#### Assignment:
Every line of the data, first to last, must be written out unchanged.

── Dataset excerpts

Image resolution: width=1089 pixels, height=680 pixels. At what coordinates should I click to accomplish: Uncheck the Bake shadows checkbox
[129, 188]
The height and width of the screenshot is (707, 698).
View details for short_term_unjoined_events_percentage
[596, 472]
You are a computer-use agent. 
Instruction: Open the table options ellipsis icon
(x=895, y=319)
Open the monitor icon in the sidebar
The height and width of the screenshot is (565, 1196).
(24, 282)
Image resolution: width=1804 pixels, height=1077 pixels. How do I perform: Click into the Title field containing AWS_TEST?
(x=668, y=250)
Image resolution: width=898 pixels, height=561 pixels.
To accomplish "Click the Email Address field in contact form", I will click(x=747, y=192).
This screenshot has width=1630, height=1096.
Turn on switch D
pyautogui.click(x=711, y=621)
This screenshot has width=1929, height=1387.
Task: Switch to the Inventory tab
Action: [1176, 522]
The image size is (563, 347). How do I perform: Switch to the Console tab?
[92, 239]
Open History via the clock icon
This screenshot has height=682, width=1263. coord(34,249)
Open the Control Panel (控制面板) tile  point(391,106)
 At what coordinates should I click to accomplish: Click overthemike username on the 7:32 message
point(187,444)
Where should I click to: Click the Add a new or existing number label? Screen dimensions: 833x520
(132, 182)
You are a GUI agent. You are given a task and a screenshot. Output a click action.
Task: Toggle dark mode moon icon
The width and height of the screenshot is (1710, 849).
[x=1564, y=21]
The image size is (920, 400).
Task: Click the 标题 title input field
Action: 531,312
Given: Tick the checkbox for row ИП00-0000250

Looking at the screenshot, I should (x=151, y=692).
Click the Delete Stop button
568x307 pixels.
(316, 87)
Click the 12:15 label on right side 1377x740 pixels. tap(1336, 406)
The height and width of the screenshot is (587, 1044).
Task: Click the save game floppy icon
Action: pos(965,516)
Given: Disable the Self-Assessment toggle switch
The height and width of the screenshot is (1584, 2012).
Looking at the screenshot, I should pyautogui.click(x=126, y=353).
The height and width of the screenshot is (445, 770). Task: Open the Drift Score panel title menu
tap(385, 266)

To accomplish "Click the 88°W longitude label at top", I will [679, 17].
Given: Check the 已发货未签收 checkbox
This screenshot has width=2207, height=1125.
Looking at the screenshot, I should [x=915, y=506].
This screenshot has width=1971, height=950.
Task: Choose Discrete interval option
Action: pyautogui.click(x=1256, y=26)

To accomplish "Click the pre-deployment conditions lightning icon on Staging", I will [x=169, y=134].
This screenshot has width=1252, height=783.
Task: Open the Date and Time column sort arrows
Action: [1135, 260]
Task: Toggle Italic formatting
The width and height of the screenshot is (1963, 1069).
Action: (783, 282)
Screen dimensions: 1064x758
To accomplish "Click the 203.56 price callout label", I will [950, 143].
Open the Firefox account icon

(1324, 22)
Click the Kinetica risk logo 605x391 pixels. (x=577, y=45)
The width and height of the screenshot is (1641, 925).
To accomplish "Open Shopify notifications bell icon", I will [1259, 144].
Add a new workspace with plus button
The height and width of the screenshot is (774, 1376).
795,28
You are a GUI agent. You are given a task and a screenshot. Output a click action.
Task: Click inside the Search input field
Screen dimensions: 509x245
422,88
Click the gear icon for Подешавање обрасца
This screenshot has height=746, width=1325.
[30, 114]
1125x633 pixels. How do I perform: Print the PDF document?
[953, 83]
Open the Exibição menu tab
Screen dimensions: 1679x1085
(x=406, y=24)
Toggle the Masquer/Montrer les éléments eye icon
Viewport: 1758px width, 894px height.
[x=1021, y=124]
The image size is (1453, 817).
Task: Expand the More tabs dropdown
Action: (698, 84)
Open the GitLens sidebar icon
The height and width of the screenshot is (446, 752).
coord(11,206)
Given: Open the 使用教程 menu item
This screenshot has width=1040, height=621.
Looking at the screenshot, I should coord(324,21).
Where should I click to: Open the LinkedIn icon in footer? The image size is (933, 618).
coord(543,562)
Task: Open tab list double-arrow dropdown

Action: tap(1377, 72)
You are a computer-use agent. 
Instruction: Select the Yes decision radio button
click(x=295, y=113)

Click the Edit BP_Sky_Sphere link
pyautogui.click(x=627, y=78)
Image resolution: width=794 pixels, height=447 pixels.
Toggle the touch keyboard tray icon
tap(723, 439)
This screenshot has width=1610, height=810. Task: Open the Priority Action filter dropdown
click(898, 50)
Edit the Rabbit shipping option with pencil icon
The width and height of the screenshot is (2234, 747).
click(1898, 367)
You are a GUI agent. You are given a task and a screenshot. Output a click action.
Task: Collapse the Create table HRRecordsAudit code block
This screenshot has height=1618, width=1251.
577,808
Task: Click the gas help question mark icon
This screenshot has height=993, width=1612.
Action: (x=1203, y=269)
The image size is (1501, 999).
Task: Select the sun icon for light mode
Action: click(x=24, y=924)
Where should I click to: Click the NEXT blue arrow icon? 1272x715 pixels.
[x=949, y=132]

────

#### Answer section:
Image resolution: width=1089 pixels, height=680 pixels. At what coordinates should I click to accomplish: Uncheck the Bake shadows checkbox
[129, 188]
The height and width of the screenshot is (707, 698).
View details for short_term_unjoined_events_percentage
[596, 472]
You are a computer-use agent. 
Instruction: Open the table options ellipsis icon
(x=895, y=319)
Open the monitor icon in the sidebar
The height and width of the screenshot is (565, 1196).
(24, 282)
Image resolution: width=1804 pixels, height=1077 pixels. How do I perform: Click into the Title field containing AWS_TEST?
(x=668, y=250)
Image resolution: width=898 pixels, height=561 pixels.
To accomplish "Click the Email Address field in contact form", I will click(x=747, y=192).
This screenshot has width=1630, height=1096.
Turn on switch D
pyautogui.click(x=711, y=621)
This screenshot has width=1929, height=1387.
Task: Switch to the Inventory tab
Action: [1176, 522]
The image size is (563, 347). How do I perform: Switch to the Console tab?
[92, 239]
Open History via the clock icon
This screenshot has height=682, width=1263. coord(34,249)
Open the Control Panel (控制面板) tile  point(391,106)
 At what coordinates should I click to accomplish: Click overthemike username on the 7:32 message
point(187,444)
Where should I click to: Click the Add a new or existing number label? Screen dimensions: 833x520
(132, 182)
You are a GUI agent. You are given a task and a screenshot. Output a click action.
Task: Toggle dark mode moon icon
The width and height of the screenshot is (1710, 849).
[x=1564, y=21]
The image size is (920, 400).
Task: Click the 标题 title input field
Action: 531,312
Given: Tick the checkbox for row ИП00-0000250

Looking at the screenshot, I should (x=151, y=692).
Click the Delete Stop button
568x307 pixels.
(316, 87)
Click the 12:15 label on right side 1377x740 pixels. tap(1336, 406)
The height and width of the screenshot is (587, 1044).
Task: Click the save game floppy icon
Action: pos(965,516)
Given: Disable the Self-Assessment toggle switch
The height and width of the screenshot is (1584, 2012).
Looking at the screenshot, I should pyautogui.click(x=126, y=353).
The height and width of the screenshot is (445, 770). Task: Open the Drift Score panel title menu
tap(385, 266)

To accomplish "Click the 88°W longitude label at top", I will [679, 17].
Given: Check the 已发货未签收 checkbox
This screenshot has width=2207, height=1125.
Looking at the screenshot, I should [x=915, y=506].
This screenshot has width=1971, height=950.
Task: Choose Discrete interval option
Action: pyautogui.click(x=1256, y=26)

To accomplish "Click the pre-deployment conditions lightning icon on Staging", I will [x=169, y=134].
This screenshot has width=1252, height=783.
Task: Open the Date and Time column sort arrows
Action: [1135, 260]
Task: Toggle Italic formatting
The width and height of the screenshot is (1963, 1069).
Action: (783, 282)
Screen dimensions: 1064x758
To accomplish "Click the 203.56 price callout label", I will [950, 143].
Open the Firefox account icon

(1324, 22)
Click the Kinetica risk logo 605x391 pixels. (x=577, y=45)
The width and height of the screenshot is (1641, 925).
To accomplish "Open Shopify notifications bell icon", I will [1259, 144].
Add a new workspace with plus button
The height and width of the screenshot is (774, 1376).
795,28
You are a GUI agent. You are given a task and a screenshot. Output a click action.
Task: Click inside the Search input field
Screen dimensions: 509x245
422,88
Click the gear icon for Подешавање обрасца
This screenshot has height=746, width=1325.
[30, 114]
1125x633 pixels. How do I perform: Print the PDF document?
[953, 83]
Open the Exibição menu tab
Screen dimensions: 1679x1085
(x=406, y=24)
Toggle the Masquer/Montrer les éléments eye icon
Viewport: 1758px width, 894px height.
[x=1021, y=124]
The image size is (1453, 817).
Task: Expand the More tabs dropdown
Action: (698, 84)
Open the GitLens sidebar icon
The height and width of the screenshot is (446, 752).
coord(11,206)
Given: Open the 使用教程 menu item
This screenshot has width=1040, height=621.
Looking at the screenshot, I should coord(324,21).
Where should I click to: Open the LinkedIn icon in footer? The image size is (933, 618).
coord(543,562)
Task: Open tab list double-arrow dropdown

Action: tap(1377, 72)
You are a computer-use agent. 
Instruction: Select the Yes decision radio button
click(x=295, y=113)

Click the Edit BP_Sky_Sphere link
pyautogui.click(x=627, y=78)
Image resolution: width=794 pixels, height=447 pixels.
Toggle the touch keyboard tray icon
tap(723, 439)
This screenshot has width=1610, height=810. Task: Open the Priority Action filter dropdown
click(898, 50)
Edit the Rabbit shipping option with pencil icon
The width and height of the screenshot is (2234, 747).
click(1898, 367)
You are a GUI agent. You are given a task and a screenshot. Output a click action.
Task: Collapse the Create table HRRecordsAudit code block
This screenshot has height=1618, width=1251.
577,808
Task: Click the gas help question mark icon
This screenshot has height=993, width=1612.
Action: (x=1203, y=269)
The image size is (1501, 999).
Task: Select the sun icon for light mode
Action: click(x=24, y=924)
Where should I click to: Click the NEXT blue arrow icon? 1272x715 pixels.
[x=949, y=132]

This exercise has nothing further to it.